* **EXERCISE REQUIREMENTS**: Your job is to set down the stretch of entries that opens with the line containing "Special Windows (718, 1626)" and closes with the line containing "septembre 2023 (23, 701)". Keep both end lines, copy each exactly, and add nothing.
─── INPUT DATA ───
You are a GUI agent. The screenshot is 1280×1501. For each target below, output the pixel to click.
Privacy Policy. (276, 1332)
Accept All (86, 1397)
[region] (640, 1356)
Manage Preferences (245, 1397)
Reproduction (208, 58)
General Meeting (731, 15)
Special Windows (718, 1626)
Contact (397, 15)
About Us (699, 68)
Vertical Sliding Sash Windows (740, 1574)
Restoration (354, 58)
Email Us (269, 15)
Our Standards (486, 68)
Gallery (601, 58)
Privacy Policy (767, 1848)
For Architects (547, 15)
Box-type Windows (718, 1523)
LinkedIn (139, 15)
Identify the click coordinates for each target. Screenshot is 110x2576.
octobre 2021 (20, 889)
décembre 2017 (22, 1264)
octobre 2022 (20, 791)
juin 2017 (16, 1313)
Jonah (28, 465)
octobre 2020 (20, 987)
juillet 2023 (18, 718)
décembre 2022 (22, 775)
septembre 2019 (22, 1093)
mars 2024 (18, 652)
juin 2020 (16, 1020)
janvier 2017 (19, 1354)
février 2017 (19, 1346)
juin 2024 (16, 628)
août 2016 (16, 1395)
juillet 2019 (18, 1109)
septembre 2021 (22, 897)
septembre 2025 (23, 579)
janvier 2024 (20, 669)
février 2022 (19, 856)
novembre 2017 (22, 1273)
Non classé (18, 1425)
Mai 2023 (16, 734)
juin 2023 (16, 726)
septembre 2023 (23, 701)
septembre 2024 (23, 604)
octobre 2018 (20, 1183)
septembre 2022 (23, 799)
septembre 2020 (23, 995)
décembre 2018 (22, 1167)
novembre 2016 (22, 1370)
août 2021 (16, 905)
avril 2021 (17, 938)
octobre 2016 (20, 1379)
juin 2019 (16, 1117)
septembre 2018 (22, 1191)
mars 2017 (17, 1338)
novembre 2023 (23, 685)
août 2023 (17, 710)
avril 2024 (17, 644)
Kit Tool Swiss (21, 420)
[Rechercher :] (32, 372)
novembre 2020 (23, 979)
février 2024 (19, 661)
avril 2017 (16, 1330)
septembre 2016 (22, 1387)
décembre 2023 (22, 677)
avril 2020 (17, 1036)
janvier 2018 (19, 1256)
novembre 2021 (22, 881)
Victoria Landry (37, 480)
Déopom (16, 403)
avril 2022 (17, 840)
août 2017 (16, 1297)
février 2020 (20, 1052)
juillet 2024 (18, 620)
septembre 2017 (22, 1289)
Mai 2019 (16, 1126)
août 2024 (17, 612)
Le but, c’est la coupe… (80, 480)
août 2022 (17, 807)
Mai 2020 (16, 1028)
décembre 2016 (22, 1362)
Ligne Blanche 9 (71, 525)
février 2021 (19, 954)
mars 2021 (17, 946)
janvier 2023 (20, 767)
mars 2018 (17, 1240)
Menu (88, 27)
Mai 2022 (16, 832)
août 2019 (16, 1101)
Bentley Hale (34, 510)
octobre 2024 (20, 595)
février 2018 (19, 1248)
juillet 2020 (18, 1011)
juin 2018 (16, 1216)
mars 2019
───
* **SOLUTION TO THIS PROBLEM**:
Special Windows (718, 1626)
Contact (397, 15)
About Us (699, 68)
Vertical Sliding Sash Windows (740, 1574)
Restoration (354, 58)
Email Us (269, 15)
Our Standards (486, 68)
Gallery (601, 58)
Privacy Policy (767, 1848)
For Architects (547, 15)
Box-type Windows (718, 1523)
LinkedIn (139, 15)
Identify the click coordinates for each target. Screenshot is 110x2576.
octobre 2021 (20, 889)
décembre 2017 (22, 1264)
octobre 2022 (20, 791)
juin 2017 (16, 1313)
Jonah (28, 465)
octobre 2020 (20, 987)
juillet 2023 (18, 718)
décembre 2022 (22, 775)
septembre 2019 (22, 1093)
mars 2024 (18, 652)
juin 2020 (16, 1020)
janvier 2017 (19, 1354)
février 2017 (19, 1346)
juin 2024 (16, 628)
août 2016 (16, 1395)
juillet 2019 (18, 1109)
septembre 2021 (22, 897)
septembre 2025 (23, 579)
janvier 2024 (20, 669)
février 2022 (19, 856)
novembre 2017 (22, 1273)
Non classé (18, 1425)
Mai 2023 (16, 734)
juin 2023 (16, 726)
septembre 2023 (23, 701)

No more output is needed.